Stored data entries

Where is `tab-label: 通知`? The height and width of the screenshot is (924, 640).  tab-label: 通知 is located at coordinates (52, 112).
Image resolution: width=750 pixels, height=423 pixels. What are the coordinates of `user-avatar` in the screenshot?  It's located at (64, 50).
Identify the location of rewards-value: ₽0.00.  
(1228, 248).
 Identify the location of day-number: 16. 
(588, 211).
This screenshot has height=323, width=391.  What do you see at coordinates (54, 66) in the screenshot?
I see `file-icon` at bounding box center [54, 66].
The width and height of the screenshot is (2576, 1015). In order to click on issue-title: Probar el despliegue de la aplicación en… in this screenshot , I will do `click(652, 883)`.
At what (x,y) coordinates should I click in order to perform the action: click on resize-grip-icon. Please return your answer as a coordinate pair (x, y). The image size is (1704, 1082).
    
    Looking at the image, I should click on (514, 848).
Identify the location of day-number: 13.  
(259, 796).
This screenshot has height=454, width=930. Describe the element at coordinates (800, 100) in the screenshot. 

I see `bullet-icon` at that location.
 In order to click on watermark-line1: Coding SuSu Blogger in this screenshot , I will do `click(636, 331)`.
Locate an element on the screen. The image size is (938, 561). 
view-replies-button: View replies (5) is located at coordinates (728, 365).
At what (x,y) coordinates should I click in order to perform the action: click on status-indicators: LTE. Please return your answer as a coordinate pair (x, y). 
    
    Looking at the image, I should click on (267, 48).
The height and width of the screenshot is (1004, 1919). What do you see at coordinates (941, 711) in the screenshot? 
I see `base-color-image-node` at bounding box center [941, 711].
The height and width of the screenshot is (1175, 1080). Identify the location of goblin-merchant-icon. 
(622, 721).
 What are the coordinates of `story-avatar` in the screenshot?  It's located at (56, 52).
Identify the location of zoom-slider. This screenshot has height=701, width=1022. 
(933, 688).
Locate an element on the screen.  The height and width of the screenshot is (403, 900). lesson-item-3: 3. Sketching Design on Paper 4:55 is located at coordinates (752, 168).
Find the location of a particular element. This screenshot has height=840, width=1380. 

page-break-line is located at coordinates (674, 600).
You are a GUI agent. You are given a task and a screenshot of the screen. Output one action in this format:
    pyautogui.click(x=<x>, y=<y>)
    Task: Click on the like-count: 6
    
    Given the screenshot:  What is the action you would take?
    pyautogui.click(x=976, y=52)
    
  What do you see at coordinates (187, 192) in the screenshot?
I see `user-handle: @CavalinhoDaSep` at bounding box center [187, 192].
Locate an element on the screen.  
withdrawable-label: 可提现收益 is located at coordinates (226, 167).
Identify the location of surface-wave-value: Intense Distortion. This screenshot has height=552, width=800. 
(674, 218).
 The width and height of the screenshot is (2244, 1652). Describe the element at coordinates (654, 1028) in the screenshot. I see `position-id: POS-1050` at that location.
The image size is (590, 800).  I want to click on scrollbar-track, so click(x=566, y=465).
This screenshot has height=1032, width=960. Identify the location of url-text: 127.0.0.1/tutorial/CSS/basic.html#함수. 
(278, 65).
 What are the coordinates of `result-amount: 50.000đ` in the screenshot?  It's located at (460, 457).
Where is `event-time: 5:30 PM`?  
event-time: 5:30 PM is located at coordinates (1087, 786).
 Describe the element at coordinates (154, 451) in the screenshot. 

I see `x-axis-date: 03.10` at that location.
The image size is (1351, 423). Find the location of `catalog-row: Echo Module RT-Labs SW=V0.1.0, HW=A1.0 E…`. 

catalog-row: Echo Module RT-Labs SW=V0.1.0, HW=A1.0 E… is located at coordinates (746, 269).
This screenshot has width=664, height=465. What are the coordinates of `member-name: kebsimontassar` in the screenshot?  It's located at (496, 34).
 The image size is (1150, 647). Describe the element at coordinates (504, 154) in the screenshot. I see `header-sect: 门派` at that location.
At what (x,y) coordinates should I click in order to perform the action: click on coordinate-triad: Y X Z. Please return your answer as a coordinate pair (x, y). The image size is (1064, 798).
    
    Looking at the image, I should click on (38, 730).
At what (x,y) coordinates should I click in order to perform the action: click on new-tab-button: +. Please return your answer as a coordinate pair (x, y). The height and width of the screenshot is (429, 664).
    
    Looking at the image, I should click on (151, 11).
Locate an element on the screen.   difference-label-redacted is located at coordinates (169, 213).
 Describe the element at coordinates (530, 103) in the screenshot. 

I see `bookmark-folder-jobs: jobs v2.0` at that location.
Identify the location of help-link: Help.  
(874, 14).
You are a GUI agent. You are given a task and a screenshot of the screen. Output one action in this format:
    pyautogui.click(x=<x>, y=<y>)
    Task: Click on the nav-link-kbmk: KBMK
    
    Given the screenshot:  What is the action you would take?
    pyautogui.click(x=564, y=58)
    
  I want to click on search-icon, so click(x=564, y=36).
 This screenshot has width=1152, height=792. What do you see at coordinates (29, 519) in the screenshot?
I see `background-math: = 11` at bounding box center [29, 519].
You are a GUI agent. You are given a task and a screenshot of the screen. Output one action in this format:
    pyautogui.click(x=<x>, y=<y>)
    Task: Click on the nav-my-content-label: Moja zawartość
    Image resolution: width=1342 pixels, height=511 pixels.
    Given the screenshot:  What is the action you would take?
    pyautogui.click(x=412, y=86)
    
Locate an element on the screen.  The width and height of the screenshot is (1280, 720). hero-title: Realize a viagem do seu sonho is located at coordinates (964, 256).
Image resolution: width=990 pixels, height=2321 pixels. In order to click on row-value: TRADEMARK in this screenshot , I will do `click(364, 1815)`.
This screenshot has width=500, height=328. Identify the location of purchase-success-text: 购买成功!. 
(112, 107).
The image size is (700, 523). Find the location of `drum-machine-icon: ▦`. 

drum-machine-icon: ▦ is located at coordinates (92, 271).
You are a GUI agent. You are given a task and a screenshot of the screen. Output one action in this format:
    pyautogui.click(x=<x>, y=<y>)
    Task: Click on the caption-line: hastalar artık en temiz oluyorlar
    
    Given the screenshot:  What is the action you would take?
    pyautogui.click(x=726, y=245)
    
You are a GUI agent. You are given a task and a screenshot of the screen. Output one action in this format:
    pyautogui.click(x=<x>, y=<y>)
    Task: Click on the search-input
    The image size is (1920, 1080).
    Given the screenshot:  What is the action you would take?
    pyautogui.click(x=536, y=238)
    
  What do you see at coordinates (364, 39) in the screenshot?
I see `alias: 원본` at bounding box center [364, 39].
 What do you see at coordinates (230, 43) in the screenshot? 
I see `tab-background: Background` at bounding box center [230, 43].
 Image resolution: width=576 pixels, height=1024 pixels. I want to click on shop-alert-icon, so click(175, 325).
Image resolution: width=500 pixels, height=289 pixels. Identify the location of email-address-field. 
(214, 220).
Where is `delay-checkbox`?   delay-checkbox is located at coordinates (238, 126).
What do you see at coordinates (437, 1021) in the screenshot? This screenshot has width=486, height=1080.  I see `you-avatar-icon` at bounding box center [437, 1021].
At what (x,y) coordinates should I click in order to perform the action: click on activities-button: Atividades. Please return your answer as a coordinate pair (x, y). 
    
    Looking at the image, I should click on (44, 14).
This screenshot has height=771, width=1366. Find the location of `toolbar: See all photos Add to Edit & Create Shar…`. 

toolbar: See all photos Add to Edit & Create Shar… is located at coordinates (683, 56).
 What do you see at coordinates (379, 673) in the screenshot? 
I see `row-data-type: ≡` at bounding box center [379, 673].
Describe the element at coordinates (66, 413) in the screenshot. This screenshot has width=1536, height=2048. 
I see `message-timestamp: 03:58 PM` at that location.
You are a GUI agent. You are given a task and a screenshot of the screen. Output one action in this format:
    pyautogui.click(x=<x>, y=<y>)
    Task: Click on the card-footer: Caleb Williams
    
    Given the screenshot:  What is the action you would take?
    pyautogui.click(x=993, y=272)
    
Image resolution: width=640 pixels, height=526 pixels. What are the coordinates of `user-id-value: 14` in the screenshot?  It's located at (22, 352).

-- Problem to work on --
Copy out the items starting with the line with "coordinates (238, 126)." and going on through the line with "What do you see at coordinates (437, 1021)", swapping "What do you see" for "What is shown" and leaving everything else unchanged.

-- Reply --
Where is `delay-checkbox`?   delay-checkbox is located at coordinates (238, 126).
What is shown at coordinates (437, 1021) in the screenshot? This screenshot has width=486, height=1080.  I see `you-avatar-icon` at bounding box center [437, 1021].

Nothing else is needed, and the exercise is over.